Poet George Sterling called San Francisco “the cool, grey city of love.” Journalist Gary Kamiya borrowed Sterling’s phrase for his book about San Francisco titled Cool Gray City of Love, which offers 49 views of what must be one of the most beloved peninsulas on the face of the earth.
In Alia Volz’s new book, Home Baked, San Francisco boasts all the colors of the rainbow. It’s also a city of love between brothers and sisters, brothers and brothers, and sisters and sisters. San Franciscans can’t seem to read too much about their hometown, though it has been written about lovingly for more than 100 years. Volz’s mom baked and sold 10,000 marijuana-laced brownies a month to citizens of the City. Her enterprise was called “Sticky Fingers.”

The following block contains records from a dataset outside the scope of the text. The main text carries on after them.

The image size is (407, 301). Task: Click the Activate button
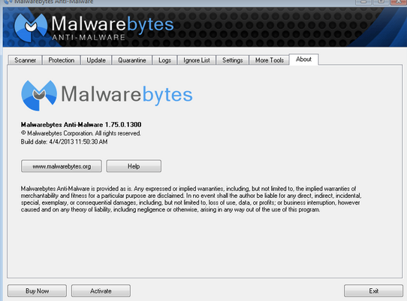pyautogui.click(x=101, y=291)
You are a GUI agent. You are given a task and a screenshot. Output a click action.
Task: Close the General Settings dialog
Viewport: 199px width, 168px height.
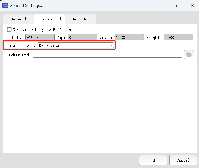click(193, 6)
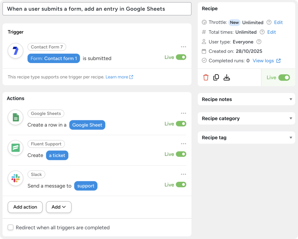Open the Slack action's three-dot menu
This screenshot has width=298, height=239.
tap(183, 174)
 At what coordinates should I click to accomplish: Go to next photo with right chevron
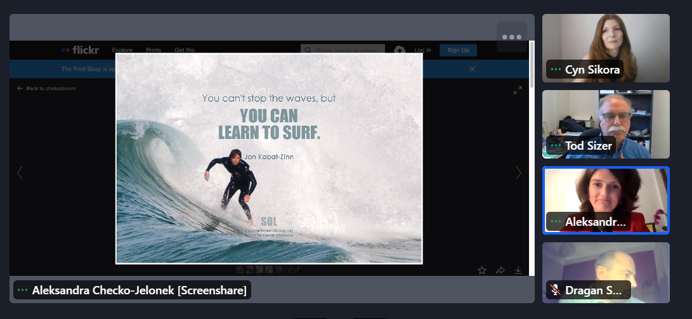coord(518,173)
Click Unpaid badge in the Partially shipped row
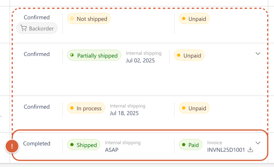The height and width of the screenshot is (167, 274). click(189, 56)
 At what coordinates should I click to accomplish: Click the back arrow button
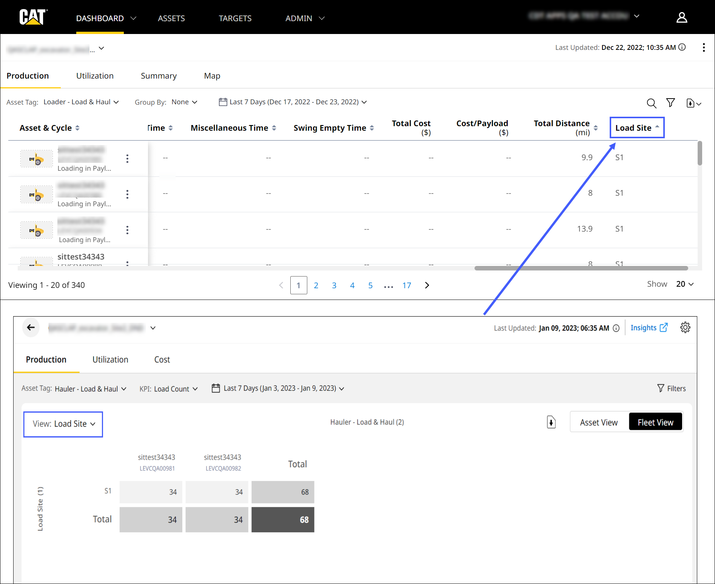coord(31,328)
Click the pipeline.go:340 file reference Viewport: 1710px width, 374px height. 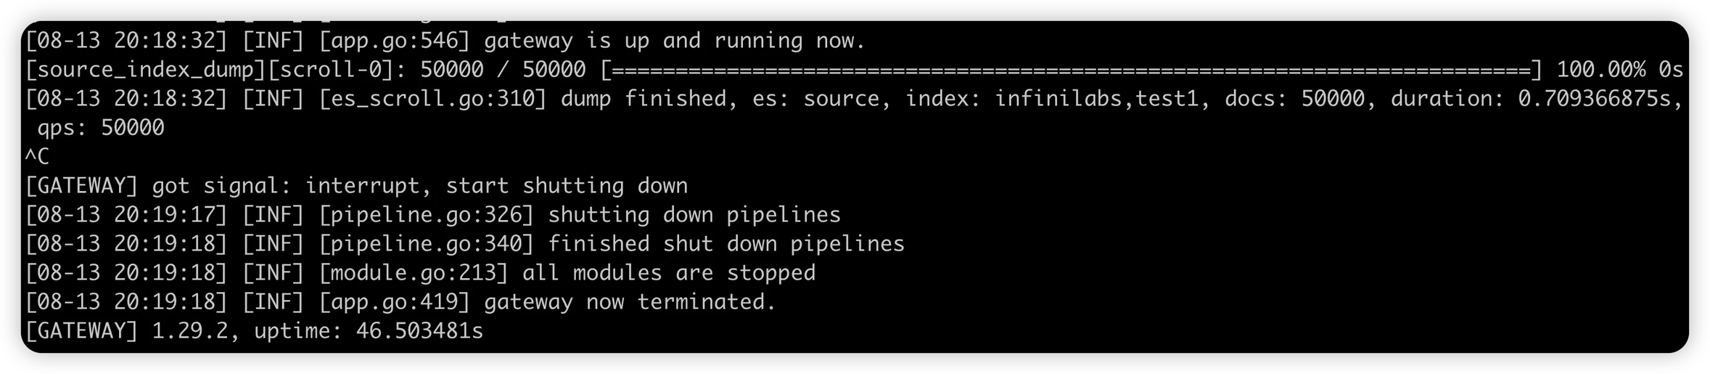pyautogui.click(x=427, y=244)
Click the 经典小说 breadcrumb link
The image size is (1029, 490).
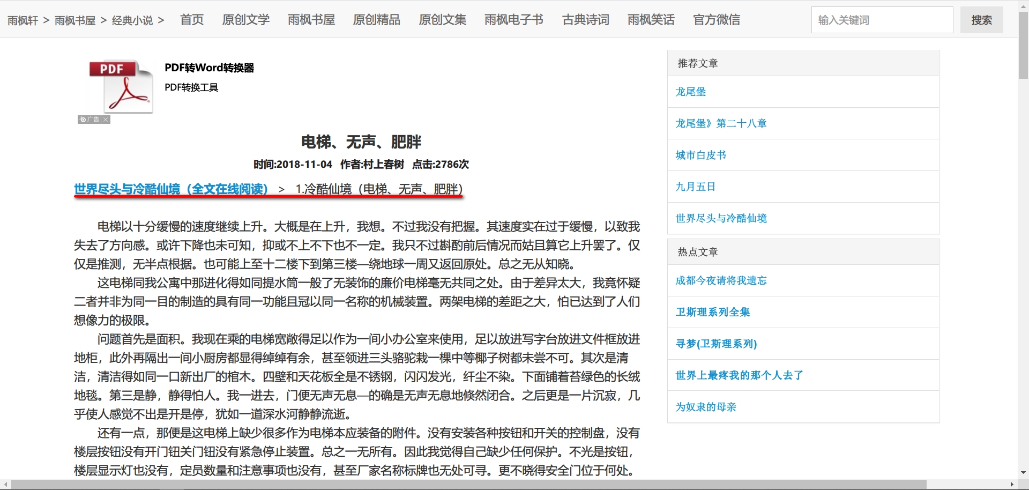click(x=132, y=20)
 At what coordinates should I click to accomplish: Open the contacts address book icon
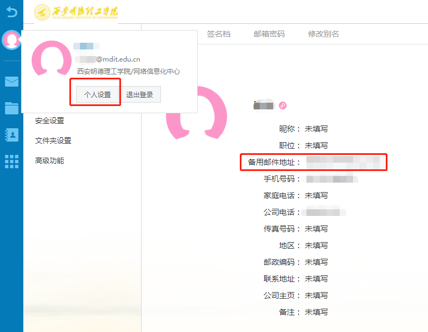[x=11, y=135]

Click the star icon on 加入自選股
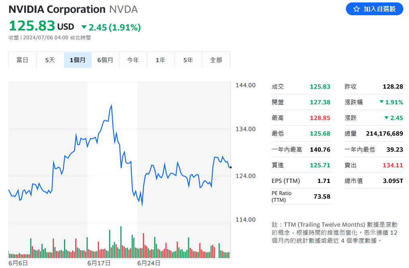(x=356, y=9)
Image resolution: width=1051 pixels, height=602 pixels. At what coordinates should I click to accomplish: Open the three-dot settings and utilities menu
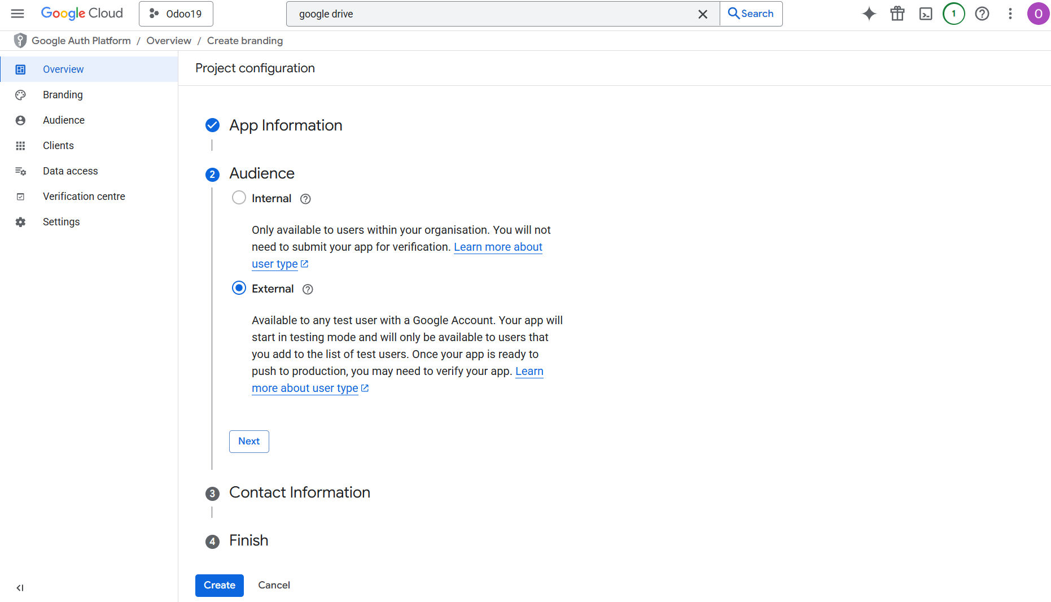1010,14
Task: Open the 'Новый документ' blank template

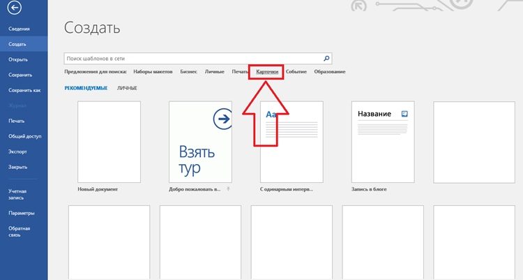Action: (x=109, y=141)
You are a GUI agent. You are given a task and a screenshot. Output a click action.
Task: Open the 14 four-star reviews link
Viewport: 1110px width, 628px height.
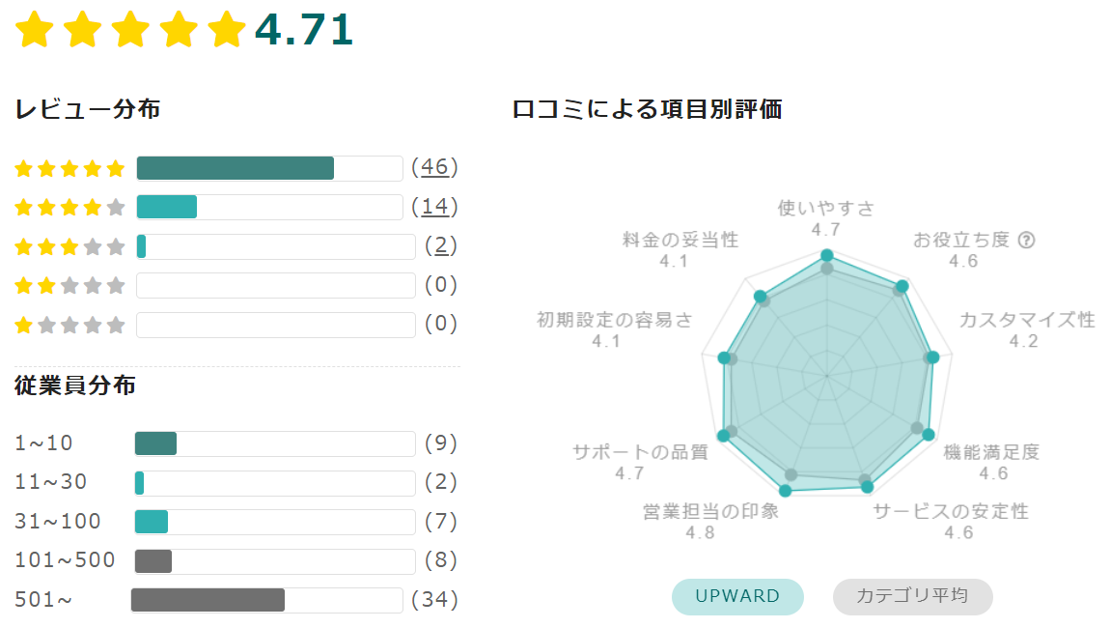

Volz’s mom—“the Brownie Lady”— is not to be confused, the author explains, with “Brownie Mary,” a San Francisco legend who gave away brownies laced with marijuana, most notably during the AIDS/HIV pandemic and was arrested trying to do good. Probably only in San Francisco could there be two non-competitive women engaged in the same enterprise.
Volz takes readers through a familiar landscape with familiar figures including Dennis Peron, Harvey Milk, Dan White and Cleve Jones. But by telling her story through the eyes of a child and a young woman she makes the familiar new and adds a vital historical perspective. Home Baked is an unabashed paean to pot. It’s also an indictment of state and federal governments, and national and local law enforcement agents who made raids, cuffed and arrested millions of Americans for possession of small amounts of weed.
For a time, Volz and her parents lived in and around Willits, where they did not fit in. That’s strange given the fact that Willits was, from the early 1980s to the late 1990s, at the center of the cannabis growing industry. Apparently, rural cannabis has its own culture. Home Baked is mostly urban with descriptions of landmark San Francisco locales such as the Castro District, North Beach, the Condor strip club with Carol Doda’s “neon nipples,” and the Mabuhay Gardens, which appears in these pages as the “heart of an intense demimonde.”
The author has written a book for people who were there and who did all or most of the things that could be done. At the same time, Home Baked is for those who weren’t on the scene.
Volz’s hot-blooded memoir honors hippies and hippie culture and reminds readers that for decades Northern California refused to adhere to the All-American paradigm and kept alive the best non-conformist American values and customs.